TO DO:
Pictures aside, copy exactly the lines running from the one with "This screenshot has height=376, width=668." to the end of the records.

LISTED ENTRIES:
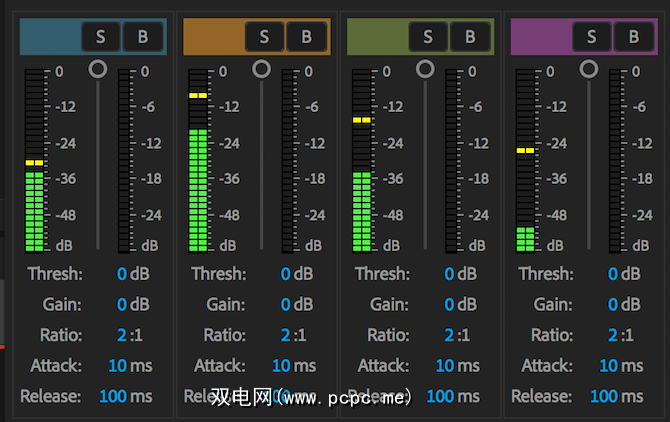Enable solo on the purple band

[x=592, y=37]
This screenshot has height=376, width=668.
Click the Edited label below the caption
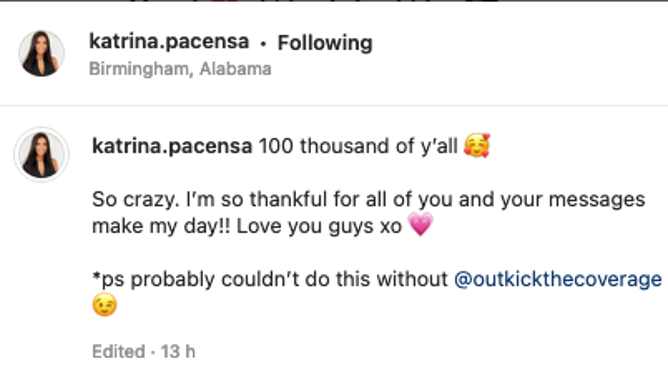[x=118, y=352]
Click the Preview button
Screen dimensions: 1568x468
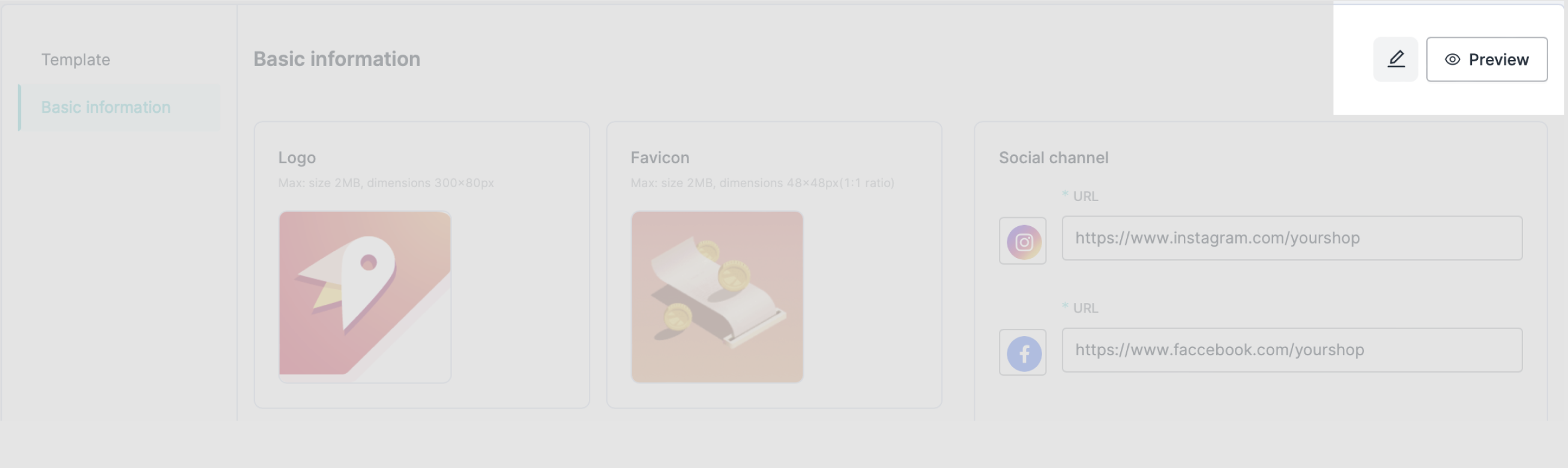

EXPECTED ANSWER:
This screenshot has height=376, width=668.
Click the Edited label below the caption
[x=118, y=352]
Click the Preview button
Screen dimensions: 1568x468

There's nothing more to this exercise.